> I'm incredibly leery of
> putting two distinct OO mechanisms into Perl. That *won't* satisfy the
> OO purists or those who need guaranteed security.
> 
> And I'm *really* against . as an attribute access mechanism :-)

This is my stance as well. 

One thing to remember is that we're ripping the internals out
completely. This means we can redo everything, including the fact that
Perl OO is basically "bolted onto the side" as you mention (it is,
indeed).

I absolutely hate . as well. I always have, even in other languages. The
-> notation is much clearer that "hey, we're doing something with a
member attribute".

If what you're looking for is something like this:

   $foo->bar = "hello";    # ignoring if bar() is a func, or hash, or
???

I don't see why we can't do that. Just rewrite the internals (hey, we're
doing that anyways!). And personally, I'm for this type of thing because
you can say:

   ($foo->bar, $foo->bar2) = split;

Without having to worry "is it a function? hash? array?". And we can
still leave:

   $foo::bar = "scalar";
   @foo::bar = ("array");

For people that want tight control over this stuff.
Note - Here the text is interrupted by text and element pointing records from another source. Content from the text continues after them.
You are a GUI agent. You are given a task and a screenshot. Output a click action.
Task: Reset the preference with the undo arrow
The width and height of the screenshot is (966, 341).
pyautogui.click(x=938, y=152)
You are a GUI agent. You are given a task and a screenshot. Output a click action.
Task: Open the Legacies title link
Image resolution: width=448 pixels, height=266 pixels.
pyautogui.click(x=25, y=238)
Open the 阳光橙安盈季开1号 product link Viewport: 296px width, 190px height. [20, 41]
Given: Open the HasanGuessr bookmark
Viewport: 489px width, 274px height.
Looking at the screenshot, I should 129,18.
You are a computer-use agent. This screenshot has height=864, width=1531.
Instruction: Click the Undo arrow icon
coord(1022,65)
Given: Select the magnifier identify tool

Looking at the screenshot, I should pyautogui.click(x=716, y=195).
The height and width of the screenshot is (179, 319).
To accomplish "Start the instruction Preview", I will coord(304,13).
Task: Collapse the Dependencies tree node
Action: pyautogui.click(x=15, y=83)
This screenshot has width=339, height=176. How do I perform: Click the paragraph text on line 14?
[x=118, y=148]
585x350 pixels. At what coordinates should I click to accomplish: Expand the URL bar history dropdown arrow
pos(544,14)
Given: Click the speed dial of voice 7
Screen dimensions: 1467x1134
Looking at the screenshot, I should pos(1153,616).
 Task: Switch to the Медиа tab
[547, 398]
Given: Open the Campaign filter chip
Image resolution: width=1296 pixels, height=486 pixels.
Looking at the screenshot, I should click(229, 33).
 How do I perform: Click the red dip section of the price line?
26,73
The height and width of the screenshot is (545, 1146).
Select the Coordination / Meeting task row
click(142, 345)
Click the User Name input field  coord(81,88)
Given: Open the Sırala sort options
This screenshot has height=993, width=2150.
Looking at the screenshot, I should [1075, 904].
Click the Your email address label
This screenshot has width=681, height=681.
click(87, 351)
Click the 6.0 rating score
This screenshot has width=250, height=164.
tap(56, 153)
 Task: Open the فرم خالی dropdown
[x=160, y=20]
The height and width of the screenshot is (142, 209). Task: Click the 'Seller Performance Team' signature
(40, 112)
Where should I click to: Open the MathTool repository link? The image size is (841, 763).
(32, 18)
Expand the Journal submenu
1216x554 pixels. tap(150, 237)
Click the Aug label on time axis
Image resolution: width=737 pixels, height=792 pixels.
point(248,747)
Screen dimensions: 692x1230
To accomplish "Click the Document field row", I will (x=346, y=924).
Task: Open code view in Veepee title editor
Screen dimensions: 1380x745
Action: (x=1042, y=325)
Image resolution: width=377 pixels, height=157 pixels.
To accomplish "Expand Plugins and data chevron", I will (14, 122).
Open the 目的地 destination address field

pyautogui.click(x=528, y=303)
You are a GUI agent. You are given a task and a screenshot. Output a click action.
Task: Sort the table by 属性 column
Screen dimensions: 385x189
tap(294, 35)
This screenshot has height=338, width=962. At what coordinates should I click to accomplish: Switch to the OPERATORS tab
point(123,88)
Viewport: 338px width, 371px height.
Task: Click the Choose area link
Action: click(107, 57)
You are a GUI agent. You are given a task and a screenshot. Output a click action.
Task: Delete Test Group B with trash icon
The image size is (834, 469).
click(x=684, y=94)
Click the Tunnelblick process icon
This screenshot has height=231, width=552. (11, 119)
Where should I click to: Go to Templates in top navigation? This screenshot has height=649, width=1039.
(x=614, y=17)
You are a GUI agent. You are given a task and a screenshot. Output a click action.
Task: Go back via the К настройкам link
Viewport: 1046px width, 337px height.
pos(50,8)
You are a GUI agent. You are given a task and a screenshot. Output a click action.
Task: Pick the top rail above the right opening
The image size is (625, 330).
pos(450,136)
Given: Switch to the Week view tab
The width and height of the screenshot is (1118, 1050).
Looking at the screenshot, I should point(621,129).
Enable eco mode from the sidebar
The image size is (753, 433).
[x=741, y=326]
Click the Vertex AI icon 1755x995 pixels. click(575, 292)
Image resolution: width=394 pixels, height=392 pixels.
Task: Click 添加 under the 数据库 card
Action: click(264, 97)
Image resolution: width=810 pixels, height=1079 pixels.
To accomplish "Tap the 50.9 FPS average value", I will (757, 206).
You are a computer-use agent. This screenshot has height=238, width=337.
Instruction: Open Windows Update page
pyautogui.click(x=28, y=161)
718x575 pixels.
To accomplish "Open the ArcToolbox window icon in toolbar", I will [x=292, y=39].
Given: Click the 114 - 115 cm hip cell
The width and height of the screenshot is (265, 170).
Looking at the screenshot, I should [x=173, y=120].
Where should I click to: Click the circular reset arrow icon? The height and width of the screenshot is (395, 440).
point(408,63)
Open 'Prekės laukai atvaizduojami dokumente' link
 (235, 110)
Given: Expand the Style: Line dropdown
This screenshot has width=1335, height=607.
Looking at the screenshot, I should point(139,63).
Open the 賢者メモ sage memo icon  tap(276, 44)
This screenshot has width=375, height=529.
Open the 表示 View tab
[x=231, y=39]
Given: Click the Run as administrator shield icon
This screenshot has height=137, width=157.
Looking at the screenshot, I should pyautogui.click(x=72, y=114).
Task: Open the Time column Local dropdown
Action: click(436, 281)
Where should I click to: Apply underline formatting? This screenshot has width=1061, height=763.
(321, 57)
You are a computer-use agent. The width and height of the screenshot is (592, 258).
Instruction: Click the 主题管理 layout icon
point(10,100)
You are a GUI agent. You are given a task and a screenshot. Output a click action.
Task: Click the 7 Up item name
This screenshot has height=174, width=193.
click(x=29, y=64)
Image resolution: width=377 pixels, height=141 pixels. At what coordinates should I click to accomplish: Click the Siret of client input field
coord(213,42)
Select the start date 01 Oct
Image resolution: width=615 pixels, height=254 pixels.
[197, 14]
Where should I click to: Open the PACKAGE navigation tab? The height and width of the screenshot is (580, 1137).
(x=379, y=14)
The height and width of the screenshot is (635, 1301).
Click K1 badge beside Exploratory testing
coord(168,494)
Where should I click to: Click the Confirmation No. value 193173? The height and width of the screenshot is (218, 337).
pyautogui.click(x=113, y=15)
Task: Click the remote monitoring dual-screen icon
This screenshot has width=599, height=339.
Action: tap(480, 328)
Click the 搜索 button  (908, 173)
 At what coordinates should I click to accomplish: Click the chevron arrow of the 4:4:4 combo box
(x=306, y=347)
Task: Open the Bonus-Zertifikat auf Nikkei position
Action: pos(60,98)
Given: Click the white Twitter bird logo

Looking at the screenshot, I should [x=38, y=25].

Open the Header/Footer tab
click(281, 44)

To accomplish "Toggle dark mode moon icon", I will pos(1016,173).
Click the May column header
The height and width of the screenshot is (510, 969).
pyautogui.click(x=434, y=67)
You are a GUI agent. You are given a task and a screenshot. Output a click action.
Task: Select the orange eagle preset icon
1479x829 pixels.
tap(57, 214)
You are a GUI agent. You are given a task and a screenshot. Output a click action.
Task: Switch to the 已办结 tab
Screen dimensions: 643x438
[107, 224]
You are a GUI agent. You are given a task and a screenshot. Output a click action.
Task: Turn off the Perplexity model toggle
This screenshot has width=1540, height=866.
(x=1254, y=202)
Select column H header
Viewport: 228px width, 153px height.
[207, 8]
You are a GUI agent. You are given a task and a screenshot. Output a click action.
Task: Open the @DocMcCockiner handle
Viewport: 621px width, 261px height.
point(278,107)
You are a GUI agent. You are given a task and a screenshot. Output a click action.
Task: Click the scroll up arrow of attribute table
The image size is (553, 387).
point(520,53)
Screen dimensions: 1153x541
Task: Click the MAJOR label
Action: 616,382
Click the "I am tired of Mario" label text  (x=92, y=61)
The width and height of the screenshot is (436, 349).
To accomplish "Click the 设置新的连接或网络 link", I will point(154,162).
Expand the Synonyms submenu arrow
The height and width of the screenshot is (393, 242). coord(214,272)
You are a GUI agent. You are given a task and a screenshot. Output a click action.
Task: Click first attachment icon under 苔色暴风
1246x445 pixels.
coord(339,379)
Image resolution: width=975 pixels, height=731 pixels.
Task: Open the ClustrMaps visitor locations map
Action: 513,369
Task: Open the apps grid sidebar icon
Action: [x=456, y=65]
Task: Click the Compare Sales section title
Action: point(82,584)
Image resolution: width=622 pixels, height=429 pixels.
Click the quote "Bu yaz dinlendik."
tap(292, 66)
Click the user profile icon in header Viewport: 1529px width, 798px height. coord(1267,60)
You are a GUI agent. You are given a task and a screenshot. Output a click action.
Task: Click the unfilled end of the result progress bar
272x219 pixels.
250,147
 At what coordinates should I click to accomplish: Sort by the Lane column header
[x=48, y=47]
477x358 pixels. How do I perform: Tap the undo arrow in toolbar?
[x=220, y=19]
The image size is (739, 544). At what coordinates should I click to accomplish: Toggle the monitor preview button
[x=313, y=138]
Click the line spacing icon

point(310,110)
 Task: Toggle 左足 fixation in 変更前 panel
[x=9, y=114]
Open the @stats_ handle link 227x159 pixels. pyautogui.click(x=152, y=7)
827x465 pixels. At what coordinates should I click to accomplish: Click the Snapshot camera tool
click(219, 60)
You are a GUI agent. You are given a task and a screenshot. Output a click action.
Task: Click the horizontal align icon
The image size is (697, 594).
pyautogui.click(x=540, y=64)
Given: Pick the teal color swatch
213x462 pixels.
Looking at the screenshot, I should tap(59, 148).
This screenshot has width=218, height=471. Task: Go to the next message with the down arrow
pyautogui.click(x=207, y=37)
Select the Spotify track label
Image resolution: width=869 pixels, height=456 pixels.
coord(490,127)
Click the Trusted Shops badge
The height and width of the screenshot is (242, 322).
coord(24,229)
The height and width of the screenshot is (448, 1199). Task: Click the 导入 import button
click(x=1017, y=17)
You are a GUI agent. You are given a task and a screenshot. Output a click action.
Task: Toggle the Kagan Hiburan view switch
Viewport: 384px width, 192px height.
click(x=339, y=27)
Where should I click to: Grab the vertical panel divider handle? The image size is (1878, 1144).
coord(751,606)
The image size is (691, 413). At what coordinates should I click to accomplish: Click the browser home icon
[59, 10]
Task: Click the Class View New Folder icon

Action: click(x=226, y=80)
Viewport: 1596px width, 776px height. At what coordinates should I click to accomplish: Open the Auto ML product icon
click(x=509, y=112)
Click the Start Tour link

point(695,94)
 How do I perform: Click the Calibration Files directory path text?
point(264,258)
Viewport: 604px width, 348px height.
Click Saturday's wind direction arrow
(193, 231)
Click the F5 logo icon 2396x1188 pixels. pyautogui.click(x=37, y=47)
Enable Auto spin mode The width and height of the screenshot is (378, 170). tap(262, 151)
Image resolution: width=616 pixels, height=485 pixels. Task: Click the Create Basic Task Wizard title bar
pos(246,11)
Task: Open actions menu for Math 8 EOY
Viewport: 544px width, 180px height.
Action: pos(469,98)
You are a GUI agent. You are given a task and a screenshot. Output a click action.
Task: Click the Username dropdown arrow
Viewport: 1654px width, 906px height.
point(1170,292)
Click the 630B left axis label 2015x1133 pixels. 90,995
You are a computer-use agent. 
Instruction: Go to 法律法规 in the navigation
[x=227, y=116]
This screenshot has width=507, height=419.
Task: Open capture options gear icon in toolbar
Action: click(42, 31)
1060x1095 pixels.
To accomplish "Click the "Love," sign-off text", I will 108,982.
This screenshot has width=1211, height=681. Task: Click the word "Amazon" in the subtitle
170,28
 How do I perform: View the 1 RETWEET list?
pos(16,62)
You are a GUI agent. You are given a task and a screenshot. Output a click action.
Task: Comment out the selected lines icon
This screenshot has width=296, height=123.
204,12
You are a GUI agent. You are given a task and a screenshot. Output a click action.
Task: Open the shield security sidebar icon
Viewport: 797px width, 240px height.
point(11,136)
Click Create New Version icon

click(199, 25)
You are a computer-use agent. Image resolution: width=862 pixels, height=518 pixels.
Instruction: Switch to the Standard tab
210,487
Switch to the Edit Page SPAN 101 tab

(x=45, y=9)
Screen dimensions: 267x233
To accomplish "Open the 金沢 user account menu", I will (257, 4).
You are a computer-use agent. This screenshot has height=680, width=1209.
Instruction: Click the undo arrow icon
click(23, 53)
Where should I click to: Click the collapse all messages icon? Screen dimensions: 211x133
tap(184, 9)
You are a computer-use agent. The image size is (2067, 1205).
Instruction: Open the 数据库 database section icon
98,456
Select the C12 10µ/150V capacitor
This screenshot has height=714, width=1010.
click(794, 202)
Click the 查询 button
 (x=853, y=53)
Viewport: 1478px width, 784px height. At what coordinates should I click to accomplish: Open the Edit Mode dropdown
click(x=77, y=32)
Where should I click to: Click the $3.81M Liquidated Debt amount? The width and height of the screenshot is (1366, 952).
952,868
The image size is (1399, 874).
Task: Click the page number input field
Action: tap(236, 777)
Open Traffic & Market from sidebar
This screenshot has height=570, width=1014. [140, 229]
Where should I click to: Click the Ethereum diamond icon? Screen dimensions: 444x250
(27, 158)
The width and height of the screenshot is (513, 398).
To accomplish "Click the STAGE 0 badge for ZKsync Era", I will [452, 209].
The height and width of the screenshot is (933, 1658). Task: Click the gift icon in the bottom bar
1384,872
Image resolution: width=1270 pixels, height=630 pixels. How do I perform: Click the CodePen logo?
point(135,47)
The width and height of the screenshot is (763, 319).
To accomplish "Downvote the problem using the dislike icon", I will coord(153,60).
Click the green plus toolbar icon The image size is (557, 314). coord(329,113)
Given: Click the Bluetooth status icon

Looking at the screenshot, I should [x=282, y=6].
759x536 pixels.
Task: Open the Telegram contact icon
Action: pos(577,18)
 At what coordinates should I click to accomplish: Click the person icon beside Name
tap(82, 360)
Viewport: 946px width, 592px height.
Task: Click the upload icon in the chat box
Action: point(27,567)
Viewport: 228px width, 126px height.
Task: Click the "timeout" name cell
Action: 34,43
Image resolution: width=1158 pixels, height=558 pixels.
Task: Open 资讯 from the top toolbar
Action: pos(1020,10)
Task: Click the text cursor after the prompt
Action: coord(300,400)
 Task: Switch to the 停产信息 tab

I agree with Damian. I think the idea of putting two distinct OO methods
in Perl is a very bad idea, at best. Fixing some stuff about the current
mechanism is, however, a very good idea. I think the RFC would be much
better spent if it listed annoyances and proposed fixes, rather than a
second whole OO scheme. Remember, we're trying to *decrease* bloat here.
:-)

I wouldn't worry about breaking stuff at this point. That's a next-stage
decision - benefits vs. costs. We're still in the "developing ideas"
stage. Remember, we're got conversion scripts, FAQs, Camel-4, and lots
of other ways to bring people up to date on changes.